Today's Barbets are rare to find—it's estimated that there are only 30 to 40 Barbets in the United States, and about 600 globally. However, modern-day Barbets have maintained their ancestors' athleticism, intelligence, and calm demeanor, making them excellent for families with kids or other pets—and they're still excellent hunters, too. Although the Barbet is loving and loyal to its family, it may not be so friendly towards strangers. Ongoing obedience training and proper socialization can help.

Because the Barbet has a curly, dense coat, shedding is minimal—but daily grooming is a must. Due to their grooming requirements, high intelligence (and potential for stubbornness), a Barbet may not be the right dog for a first-time dog owner or those living in apartments.

Breed Overview

Group: Miscellaneous Class (a large group of breeds that are currently awaiting acceptance from the American Kennel Club as a regular class)

Height: Barbets generally measure 19 to 24.5 inches from the shoulder

Weight: Most Barbets weigh between 35 and 65 pounds

Coat and colors: A long, dense, curly coat that comes in black, grey, brown, or fawn. Some Barbets will also have white markings.

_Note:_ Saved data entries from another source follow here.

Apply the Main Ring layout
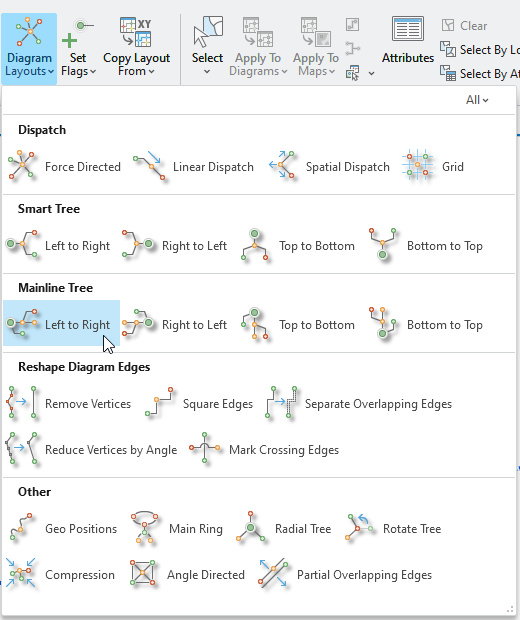Screen dimensions: 520x620 (x=177, y=529)
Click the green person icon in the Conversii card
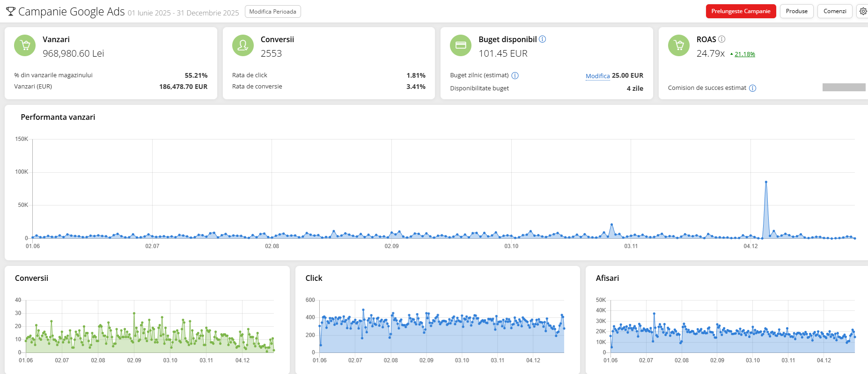 pyautogui.click(x=243, y=45)
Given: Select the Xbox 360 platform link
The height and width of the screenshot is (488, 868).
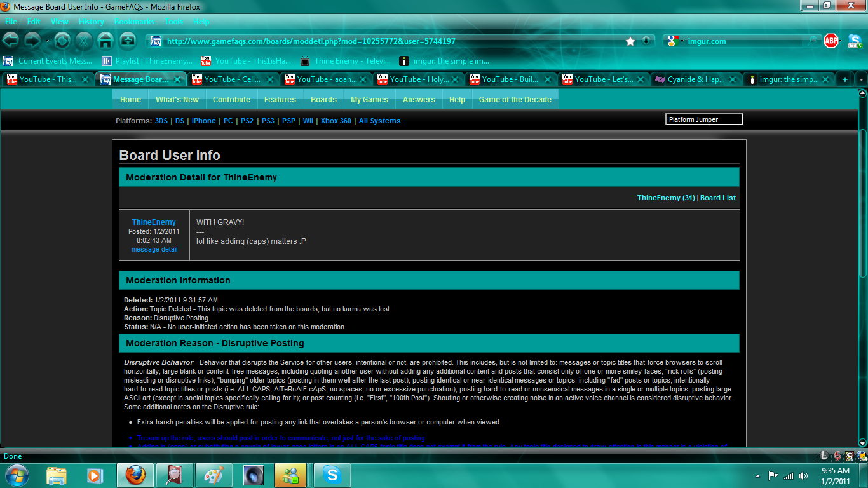Looking at the screenshot, I should [336, 121].
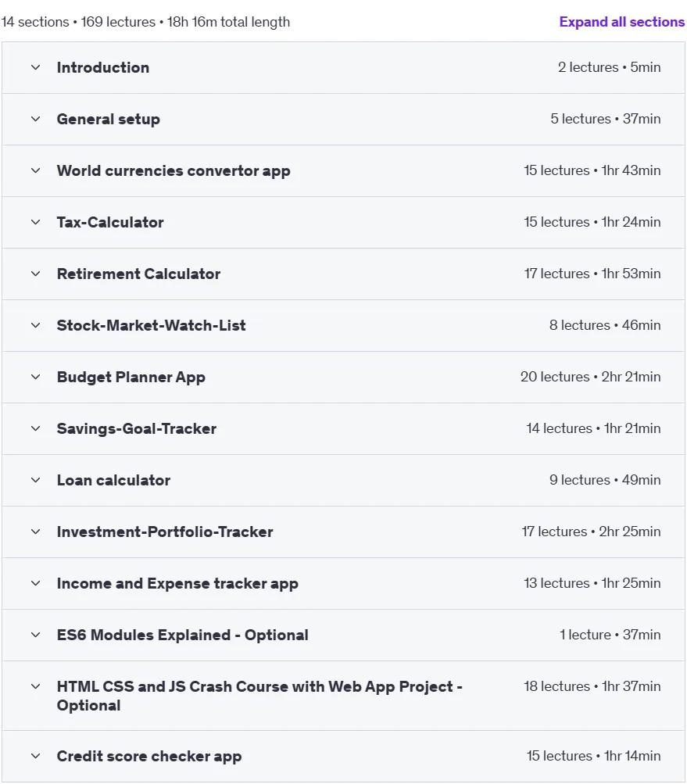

Life expectancy: 12 to 14 years

Characteristics of the Barbet

Affection Level High
Friendliness Moderate to High
Kid-Friendly High
Pet-Friendly High
Exercise Needs High
Playfulness Moderate
Energy Level High
Trainability High
Intelligence High
Tendency to Bark Moderate
Amount of Shedding Low

History of the Barbet

A close relative to the Poodle and the Briard, the Barbet originated in France as a bird and water fowl hunting dog. The Barbet's webbed paws enabled him to pursue birds into mud and water, earning him the nickname "Mud Dog." The Barbet's real name, however, comes from the French word "barbe," which means "beard."

The Barbet has a long, varied history throughout Europe. The first written description of the breed appeared in literature in 1387, but some believe Barbets originated as early as the 8th century. It's also said that King Henry IV kept Barbets as his companions, and his mistress once got into trouble for bringing a Barbet into church.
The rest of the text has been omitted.